Kurukullā is a goddess whose body is usually depicted in red with four arms, holding a bow and arrow made of flowers in one pair of hands and a hook and noose of flowers in the other pair. She dances in a Dakini-pose and crushes the asura Rahu (the one who devours the sun). According to Hindu astrology, Rahu is a snake with a demon head (Navagraha) who represents the ascending lunar node.

She is considered either an emanation of Amitābha, one of Tara's forms, or a transformation of Heruka.

==History==
Kurukullā was likely an Indian tribal deity associated with magical domination. She was assimilated into the Buddhist pantheon at least as early as the Hevajra Tantra, which contains her mantra.

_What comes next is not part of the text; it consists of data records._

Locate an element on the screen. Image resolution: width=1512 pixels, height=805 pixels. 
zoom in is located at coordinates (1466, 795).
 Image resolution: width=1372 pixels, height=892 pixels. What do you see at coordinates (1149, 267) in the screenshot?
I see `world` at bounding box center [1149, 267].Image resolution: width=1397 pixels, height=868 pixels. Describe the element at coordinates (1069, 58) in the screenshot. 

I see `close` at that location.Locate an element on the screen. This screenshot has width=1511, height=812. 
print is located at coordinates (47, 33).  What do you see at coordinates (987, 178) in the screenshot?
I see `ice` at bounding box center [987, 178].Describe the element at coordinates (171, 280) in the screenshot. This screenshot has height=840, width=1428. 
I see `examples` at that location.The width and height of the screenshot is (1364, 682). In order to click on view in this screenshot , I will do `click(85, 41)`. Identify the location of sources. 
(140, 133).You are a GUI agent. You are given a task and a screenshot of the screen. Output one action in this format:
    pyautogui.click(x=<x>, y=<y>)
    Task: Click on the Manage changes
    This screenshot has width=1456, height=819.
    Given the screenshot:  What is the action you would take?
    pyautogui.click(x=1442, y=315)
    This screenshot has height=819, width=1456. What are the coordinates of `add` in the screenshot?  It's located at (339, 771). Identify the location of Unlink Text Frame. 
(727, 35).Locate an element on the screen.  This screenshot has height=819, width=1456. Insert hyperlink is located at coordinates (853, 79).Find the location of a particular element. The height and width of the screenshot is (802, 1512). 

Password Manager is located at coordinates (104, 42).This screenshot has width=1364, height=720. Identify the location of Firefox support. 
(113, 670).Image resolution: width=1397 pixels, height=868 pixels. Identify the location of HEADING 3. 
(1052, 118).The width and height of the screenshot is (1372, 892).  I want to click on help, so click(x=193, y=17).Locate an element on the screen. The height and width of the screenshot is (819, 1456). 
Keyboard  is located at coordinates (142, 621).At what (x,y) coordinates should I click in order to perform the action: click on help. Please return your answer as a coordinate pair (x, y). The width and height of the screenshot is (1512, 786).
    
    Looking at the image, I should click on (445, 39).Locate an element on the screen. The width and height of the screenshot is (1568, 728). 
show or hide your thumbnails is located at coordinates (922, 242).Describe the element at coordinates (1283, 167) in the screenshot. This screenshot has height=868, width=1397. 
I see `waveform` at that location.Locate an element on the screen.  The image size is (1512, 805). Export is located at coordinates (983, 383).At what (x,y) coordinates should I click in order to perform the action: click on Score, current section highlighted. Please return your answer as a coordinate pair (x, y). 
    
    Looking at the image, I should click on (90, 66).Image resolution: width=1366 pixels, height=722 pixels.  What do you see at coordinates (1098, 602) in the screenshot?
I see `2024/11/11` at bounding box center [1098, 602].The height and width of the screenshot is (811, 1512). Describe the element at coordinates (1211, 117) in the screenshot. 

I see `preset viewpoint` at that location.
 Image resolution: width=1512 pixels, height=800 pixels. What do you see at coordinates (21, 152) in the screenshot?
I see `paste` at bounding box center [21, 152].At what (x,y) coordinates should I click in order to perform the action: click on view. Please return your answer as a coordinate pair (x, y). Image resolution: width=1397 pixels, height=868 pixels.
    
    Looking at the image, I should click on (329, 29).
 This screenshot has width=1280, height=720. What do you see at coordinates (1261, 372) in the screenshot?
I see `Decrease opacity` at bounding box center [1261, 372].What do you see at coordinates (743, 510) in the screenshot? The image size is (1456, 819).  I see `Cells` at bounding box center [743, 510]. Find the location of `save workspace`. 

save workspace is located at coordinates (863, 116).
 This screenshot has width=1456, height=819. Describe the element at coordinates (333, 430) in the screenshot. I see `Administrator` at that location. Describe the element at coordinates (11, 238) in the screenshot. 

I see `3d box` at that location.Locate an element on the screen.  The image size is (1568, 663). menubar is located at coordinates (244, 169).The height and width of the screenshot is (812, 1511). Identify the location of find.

Her function in Tibetan Buddhism is the "red" function of subjugation. Her root tantra is the Arya-tara-kurukulle-kalpa (Practices of the Noble Tara Kurukullā). It was translated by Tsültrim Gyalwa, a disciple of Atiśa.

==Buddhist traditions==
She has a complex history of traditions. In one of the many stories, a queen was unhappy being neglected by her king. To win his affection, she sent her helper to find a solution. Her helper encountered a (dark-)red skinned enchantress in a market, who offered to do some magic. The enchantress gave magical food (or medicine) to the helper, and instructed the queen to give the food to the king to win his love by magical means.

The queen upon receiving the magic item, decided that it was inappropriate and harmful, and threw it to into a lake. A naga dragon king from the lake ate the food and was enchanted to impregnate the queen while both burn intensively in "flames of desire". The King learned about the pregnancy (or saw the child), and decided to punish the queen. The queen explained to the king what happened. The King decided to summon the enchantress into the palace. The king recognized and appreciated the enchantress as an extraordinary person (some said the enchantress was Kurukulla) and requested blessings and teachings from her. The king acquired magical powers siddhis from her practices and blessings, and then wrote instructions on the practice of Kurukulla.

==Mantra==

The mantra of Kurukulla

The essential mantra of Kurukullā is Oṃ Kurukulle Hrīḥ Svāhā . This mantra uses the vocative form (Kurukulle) of her name.